The entries below hold a line with "The height and width of the screenshot is (941, 1910)." and a line with "Task: Click the blue". Return those lines and all that lie between them, exactly and only.

[[ Available records open ]]

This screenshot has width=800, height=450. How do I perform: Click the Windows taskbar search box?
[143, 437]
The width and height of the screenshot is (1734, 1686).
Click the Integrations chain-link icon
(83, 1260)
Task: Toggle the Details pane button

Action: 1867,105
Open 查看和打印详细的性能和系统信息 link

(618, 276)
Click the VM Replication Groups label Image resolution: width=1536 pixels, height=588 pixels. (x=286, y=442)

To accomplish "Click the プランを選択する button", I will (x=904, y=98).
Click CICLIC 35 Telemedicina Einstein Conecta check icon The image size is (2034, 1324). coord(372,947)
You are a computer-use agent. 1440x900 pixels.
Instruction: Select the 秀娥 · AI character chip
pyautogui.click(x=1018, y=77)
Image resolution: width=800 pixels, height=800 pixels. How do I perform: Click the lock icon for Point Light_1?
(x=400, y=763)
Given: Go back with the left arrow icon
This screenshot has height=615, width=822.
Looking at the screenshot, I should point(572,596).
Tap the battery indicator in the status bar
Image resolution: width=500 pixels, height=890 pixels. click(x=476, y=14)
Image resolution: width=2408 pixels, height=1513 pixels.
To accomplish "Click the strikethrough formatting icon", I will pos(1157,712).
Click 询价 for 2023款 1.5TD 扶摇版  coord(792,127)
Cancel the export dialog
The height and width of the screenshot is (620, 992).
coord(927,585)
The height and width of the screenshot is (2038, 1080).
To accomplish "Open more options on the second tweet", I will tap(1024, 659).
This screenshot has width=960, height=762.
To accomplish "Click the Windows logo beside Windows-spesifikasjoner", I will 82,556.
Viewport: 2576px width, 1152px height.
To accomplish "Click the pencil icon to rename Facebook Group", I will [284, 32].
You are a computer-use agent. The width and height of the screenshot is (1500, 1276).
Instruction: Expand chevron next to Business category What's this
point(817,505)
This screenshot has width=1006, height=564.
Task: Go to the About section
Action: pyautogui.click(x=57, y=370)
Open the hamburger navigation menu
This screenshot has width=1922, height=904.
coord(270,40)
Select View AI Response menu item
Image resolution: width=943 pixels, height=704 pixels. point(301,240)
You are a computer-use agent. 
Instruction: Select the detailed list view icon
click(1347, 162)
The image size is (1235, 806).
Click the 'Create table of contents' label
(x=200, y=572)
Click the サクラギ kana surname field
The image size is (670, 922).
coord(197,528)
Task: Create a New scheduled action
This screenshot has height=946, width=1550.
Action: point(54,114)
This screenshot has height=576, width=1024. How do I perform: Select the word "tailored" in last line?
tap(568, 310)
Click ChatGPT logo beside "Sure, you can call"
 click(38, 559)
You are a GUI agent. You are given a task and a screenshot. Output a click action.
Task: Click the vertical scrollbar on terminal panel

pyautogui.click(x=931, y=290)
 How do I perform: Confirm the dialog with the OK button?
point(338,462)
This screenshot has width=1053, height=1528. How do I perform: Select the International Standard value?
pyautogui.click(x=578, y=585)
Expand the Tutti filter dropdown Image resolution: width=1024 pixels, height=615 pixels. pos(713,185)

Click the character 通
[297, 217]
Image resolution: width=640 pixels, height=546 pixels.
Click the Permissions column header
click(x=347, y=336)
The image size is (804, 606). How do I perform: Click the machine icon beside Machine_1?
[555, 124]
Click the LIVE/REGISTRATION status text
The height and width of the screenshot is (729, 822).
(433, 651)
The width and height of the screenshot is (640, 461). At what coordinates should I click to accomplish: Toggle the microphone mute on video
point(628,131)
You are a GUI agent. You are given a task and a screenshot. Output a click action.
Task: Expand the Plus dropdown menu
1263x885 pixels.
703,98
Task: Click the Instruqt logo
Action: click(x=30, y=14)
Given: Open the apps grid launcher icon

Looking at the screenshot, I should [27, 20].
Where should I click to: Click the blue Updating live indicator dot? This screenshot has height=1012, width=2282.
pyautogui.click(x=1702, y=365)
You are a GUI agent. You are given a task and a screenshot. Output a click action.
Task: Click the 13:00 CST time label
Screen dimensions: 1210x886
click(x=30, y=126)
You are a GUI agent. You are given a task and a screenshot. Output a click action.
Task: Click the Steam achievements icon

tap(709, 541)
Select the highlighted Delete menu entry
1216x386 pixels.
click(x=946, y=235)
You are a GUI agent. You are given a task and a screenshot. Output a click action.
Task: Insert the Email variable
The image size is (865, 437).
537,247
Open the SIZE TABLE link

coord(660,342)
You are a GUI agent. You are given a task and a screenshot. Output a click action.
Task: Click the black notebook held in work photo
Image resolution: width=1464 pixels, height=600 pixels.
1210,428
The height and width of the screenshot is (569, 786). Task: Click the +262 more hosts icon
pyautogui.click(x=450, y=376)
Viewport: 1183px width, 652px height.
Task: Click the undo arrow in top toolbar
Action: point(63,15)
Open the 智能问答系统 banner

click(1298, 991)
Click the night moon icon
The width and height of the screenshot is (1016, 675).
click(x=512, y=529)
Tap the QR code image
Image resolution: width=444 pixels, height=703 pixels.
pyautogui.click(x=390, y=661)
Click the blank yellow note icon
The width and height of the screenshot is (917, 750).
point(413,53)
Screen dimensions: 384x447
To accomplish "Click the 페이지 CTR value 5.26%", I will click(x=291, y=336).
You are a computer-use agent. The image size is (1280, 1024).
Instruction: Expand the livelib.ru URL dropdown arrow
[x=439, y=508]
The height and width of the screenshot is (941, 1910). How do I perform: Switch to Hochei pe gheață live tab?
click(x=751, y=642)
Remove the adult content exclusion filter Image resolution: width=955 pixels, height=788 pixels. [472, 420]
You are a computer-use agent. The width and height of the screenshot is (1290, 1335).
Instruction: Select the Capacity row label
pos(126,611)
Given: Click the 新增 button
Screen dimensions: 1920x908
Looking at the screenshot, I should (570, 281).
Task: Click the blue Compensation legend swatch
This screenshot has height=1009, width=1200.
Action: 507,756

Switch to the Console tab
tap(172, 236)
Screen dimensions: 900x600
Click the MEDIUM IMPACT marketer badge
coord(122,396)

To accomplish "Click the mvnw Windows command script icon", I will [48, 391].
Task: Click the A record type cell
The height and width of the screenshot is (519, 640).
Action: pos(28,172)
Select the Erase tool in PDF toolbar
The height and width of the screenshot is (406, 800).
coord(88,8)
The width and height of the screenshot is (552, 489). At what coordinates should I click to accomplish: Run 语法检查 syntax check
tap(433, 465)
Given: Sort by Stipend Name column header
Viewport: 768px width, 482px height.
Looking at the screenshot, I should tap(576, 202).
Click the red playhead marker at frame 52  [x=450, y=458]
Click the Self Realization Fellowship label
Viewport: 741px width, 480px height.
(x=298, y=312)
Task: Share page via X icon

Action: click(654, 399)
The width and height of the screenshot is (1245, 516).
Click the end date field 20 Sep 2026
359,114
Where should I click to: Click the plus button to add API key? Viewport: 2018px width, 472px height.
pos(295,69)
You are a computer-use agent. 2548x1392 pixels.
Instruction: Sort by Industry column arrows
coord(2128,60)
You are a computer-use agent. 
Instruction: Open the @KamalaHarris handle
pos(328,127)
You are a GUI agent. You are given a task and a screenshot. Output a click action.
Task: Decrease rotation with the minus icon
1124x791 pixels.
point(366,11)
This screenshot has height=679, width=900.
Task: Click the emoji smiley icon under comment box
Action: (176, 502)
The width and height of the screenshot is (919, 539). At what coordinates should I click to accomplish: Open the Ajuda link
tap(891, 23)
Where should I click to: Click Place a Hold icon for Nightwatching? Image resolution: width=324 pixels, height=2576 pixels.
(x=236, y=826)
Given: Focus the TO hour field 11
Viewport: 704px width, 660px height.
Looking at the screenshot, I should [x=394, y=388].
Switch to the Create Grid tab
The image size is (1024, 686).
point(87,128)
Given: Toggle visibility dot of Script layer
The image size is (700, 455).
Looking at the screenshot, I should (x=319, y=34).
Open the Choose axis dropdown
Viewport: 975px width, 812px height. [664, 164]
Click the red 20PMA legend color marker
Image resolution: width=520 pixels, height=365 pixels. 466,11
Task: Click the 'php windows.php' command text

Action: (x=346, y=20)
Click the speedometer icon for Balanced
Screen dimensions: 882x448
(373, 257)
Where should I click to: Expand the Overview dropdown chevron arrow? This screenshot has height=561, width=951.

[[ Available records closed ]]

Written answer ->
The height and width of the screenshot is (941, 1910). How do I perform: Switch to Hochei pe gheață live tab?
click(x=751, y=642)
Remove the adult content exclusion filter Image resolution: width=955 pixels, height=788 pixels. [472, 420]
You are a computer-use agent. The width and height of the screenshot is (1290, 1335).
Instruction: Select the Capacity row label
pos(126,611)
Given: Click the 新增 button
Screen dimensions: 1920x908
Looking at the screenshot, I should (570, 281).
Task: Click the blue Compensation legend swatch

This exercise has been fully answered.